◆ What you will do ◆
Would you output the lines from the one with "Given: Go back using the Communication arrow" through the last line of the material below, exactly, but without pictures?

* * *

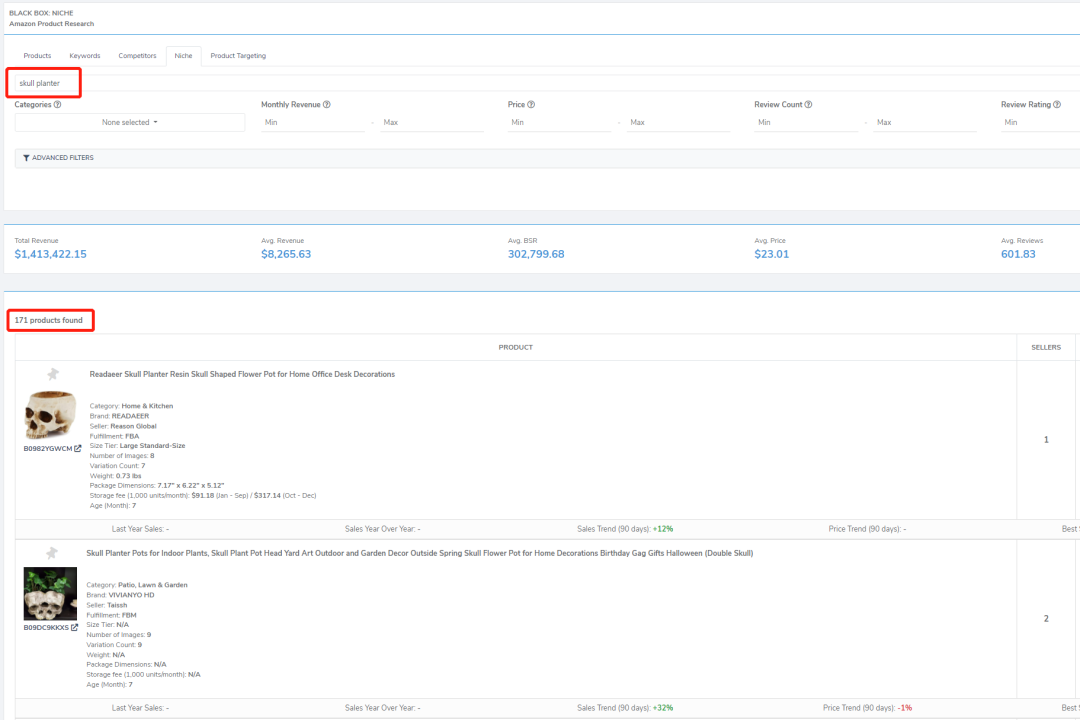Open the Readaeer Skull Planter product title link
The height and width of the screenshot is (720, 1080).
click(242, 374)

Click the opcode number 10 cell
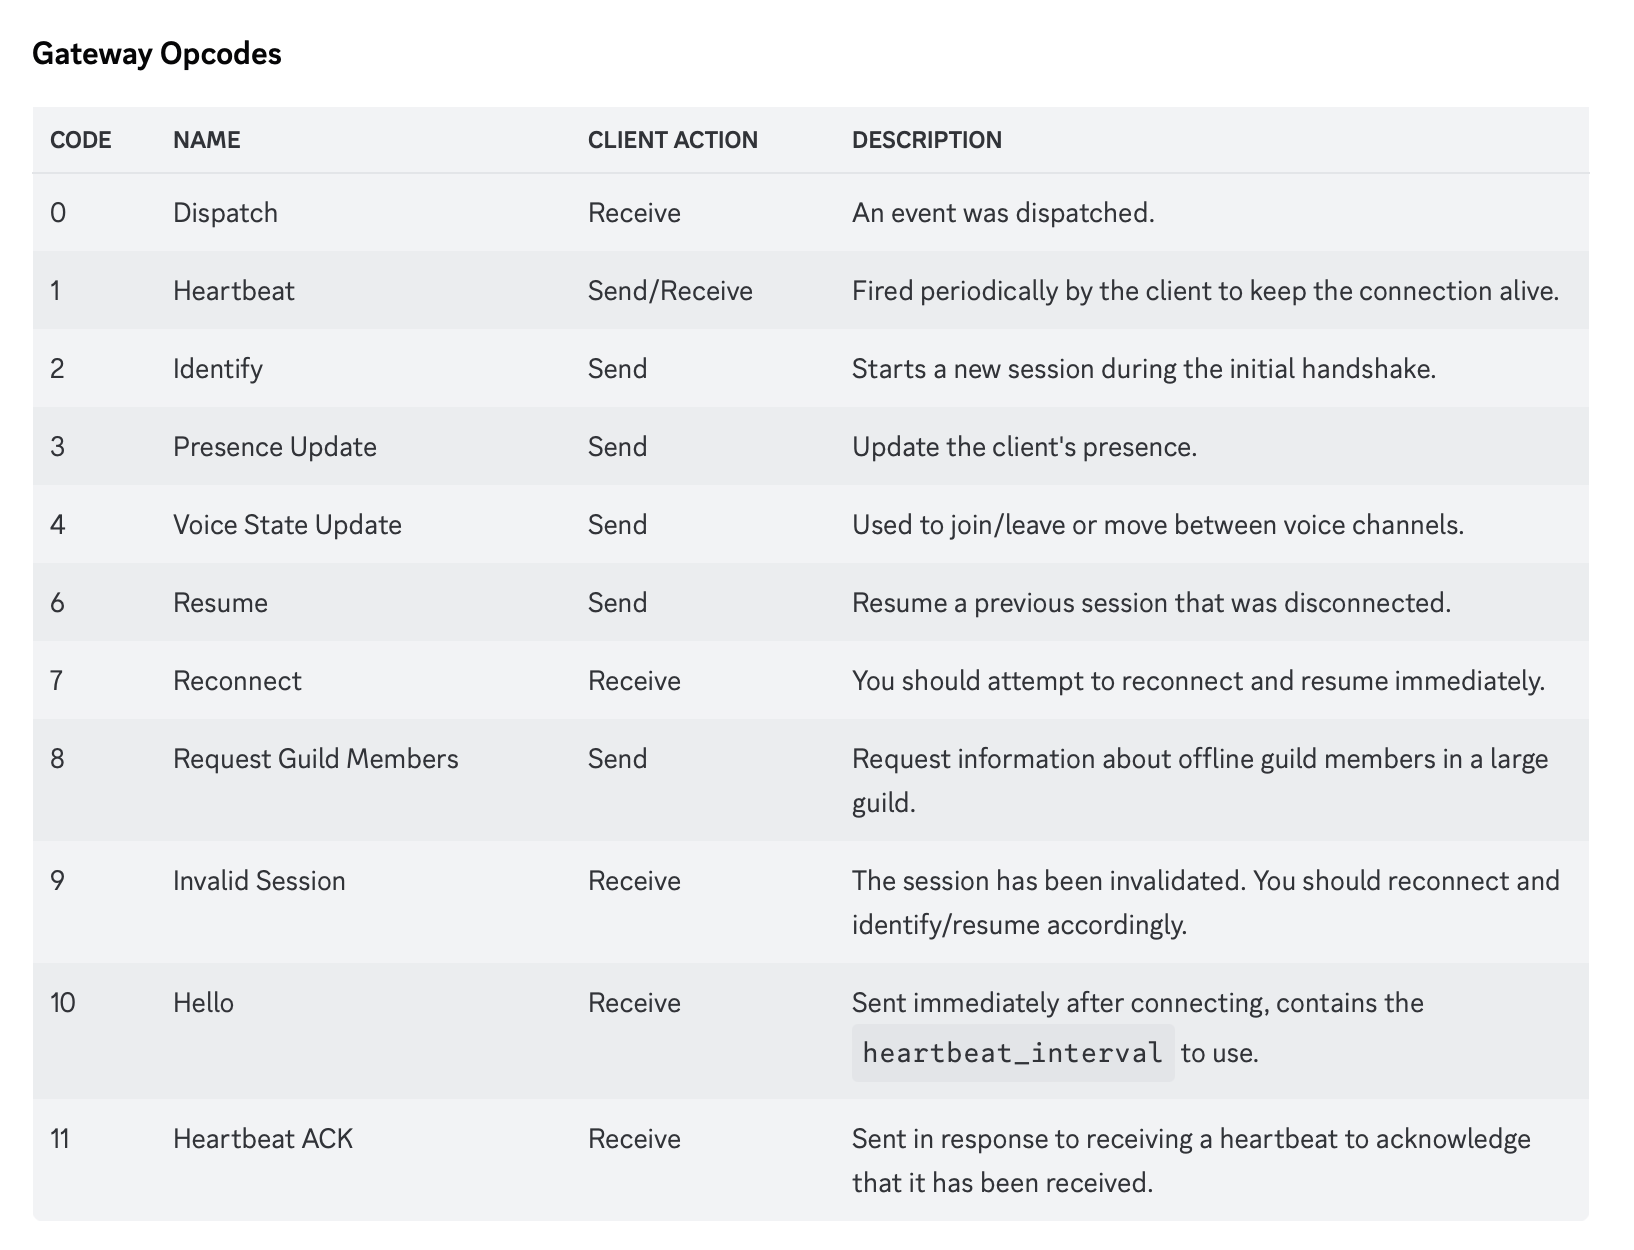coord(62,1003)
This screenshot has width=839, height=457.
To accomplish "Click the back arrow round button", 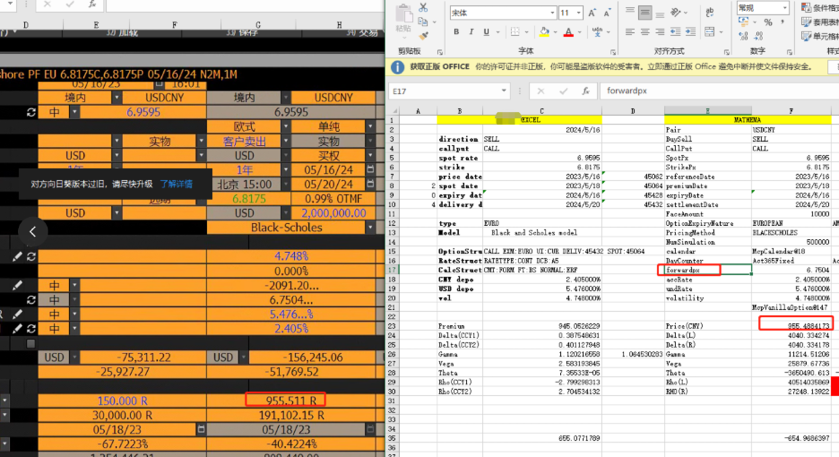I will click(32, 232).
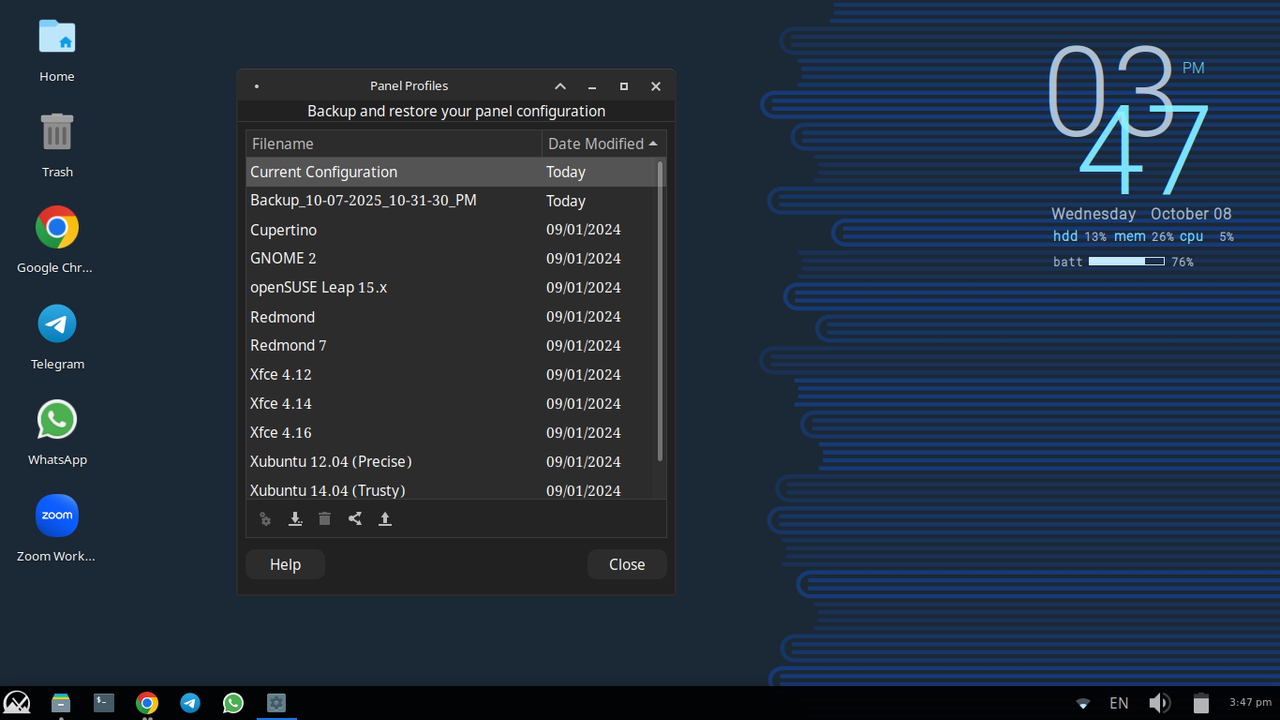This screenshot has height=720, width=1280.
Task: Open the volume control in the system tray
Action: pyautogui.click(x=1159, y=703)
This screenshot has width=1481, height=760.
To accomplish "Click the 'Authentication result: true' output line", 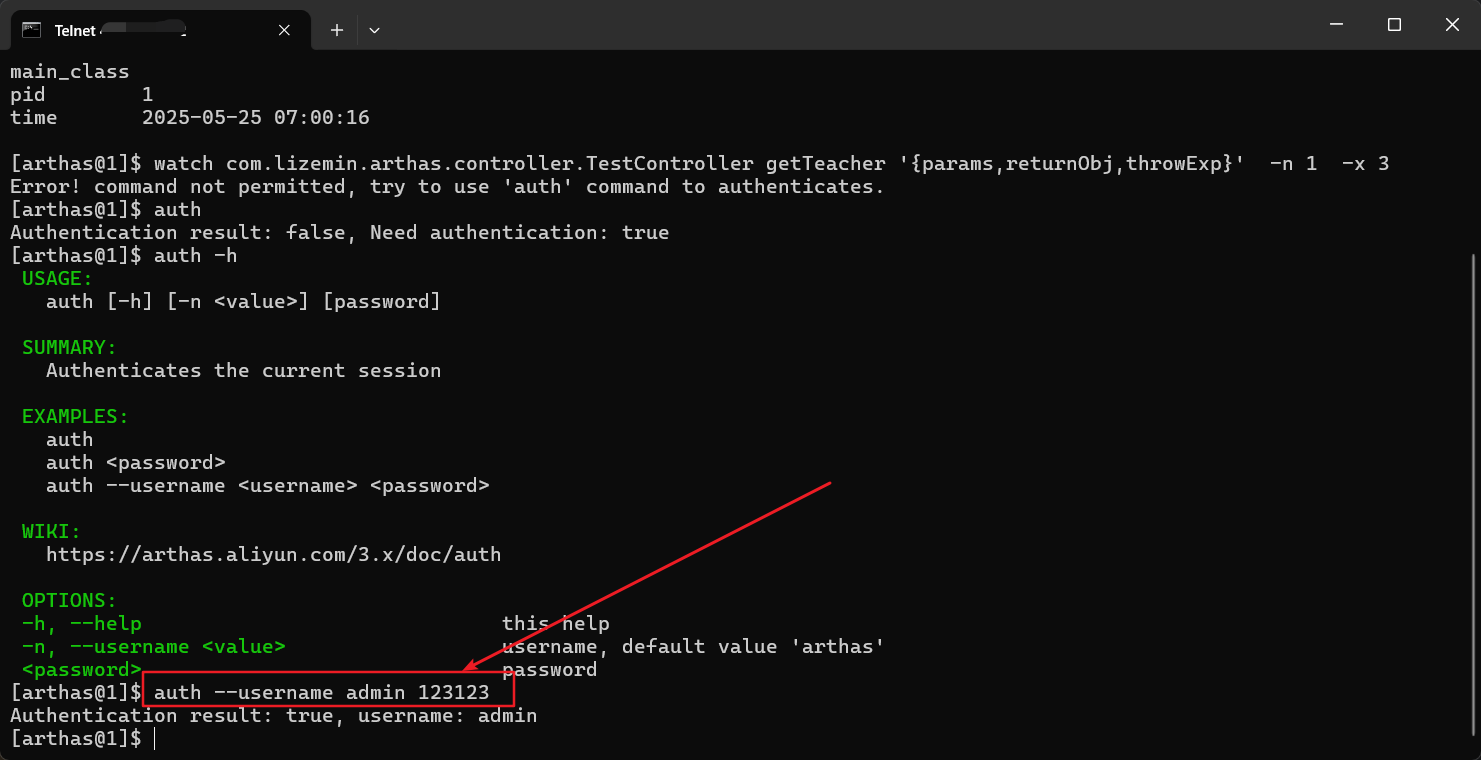I will click(273, 715).
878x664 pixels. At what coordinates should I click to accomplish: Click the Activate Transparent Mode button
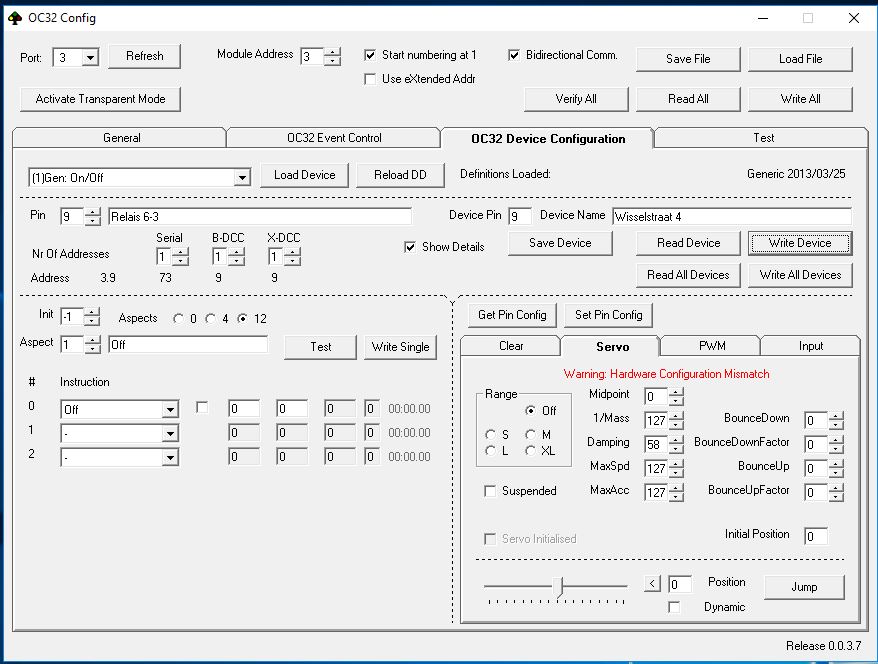coord(101,99)
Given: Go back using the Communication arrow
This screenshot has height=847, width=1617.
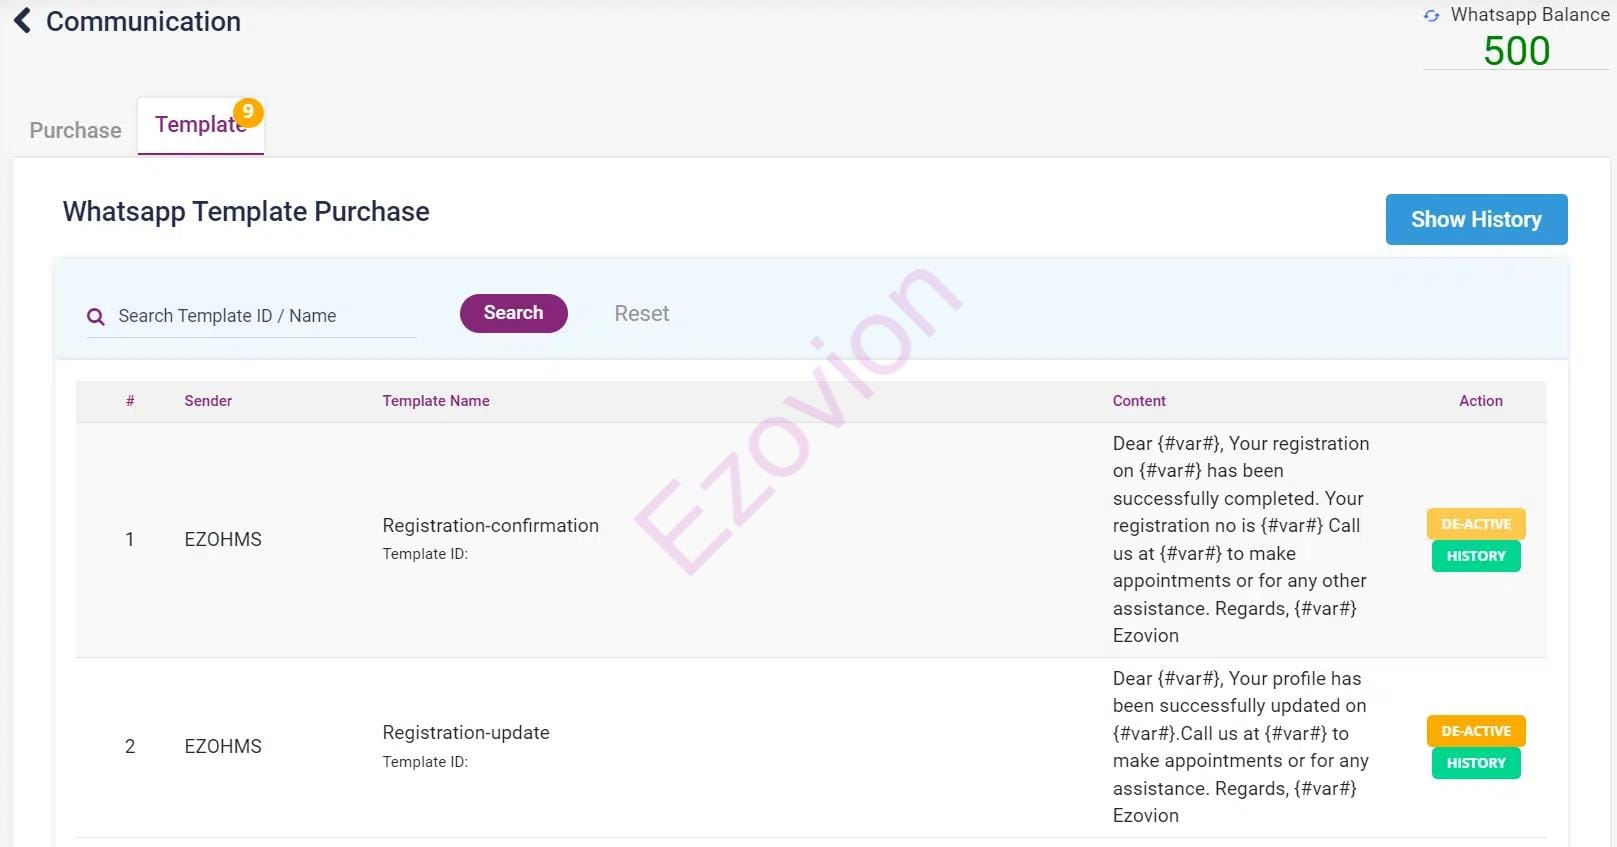Looking at the screenshot, I should pos(22,21).
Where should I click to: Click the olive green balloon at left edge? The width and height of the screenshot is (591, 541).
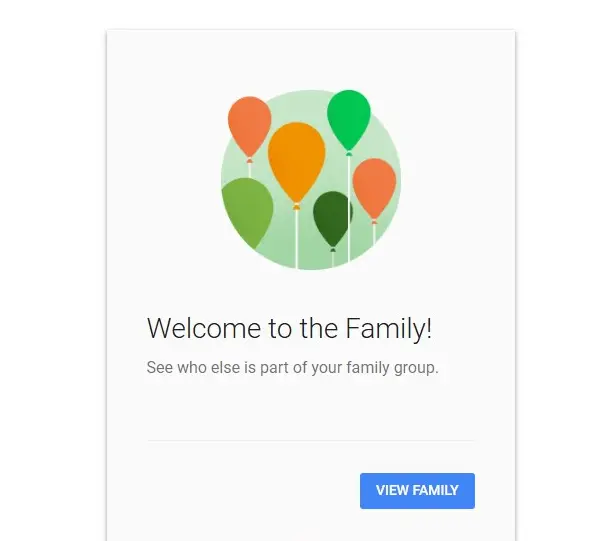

* * *

◆ Response to the exercise ◆
Given: Go back using the Communication arrow
This screenshot has height=847, width=1617.
Looking at the screenshot, I should pos(22,21).
Where should I click to: Click the olive green balloon at left edge? The width and height of the screenshot is (591, 541).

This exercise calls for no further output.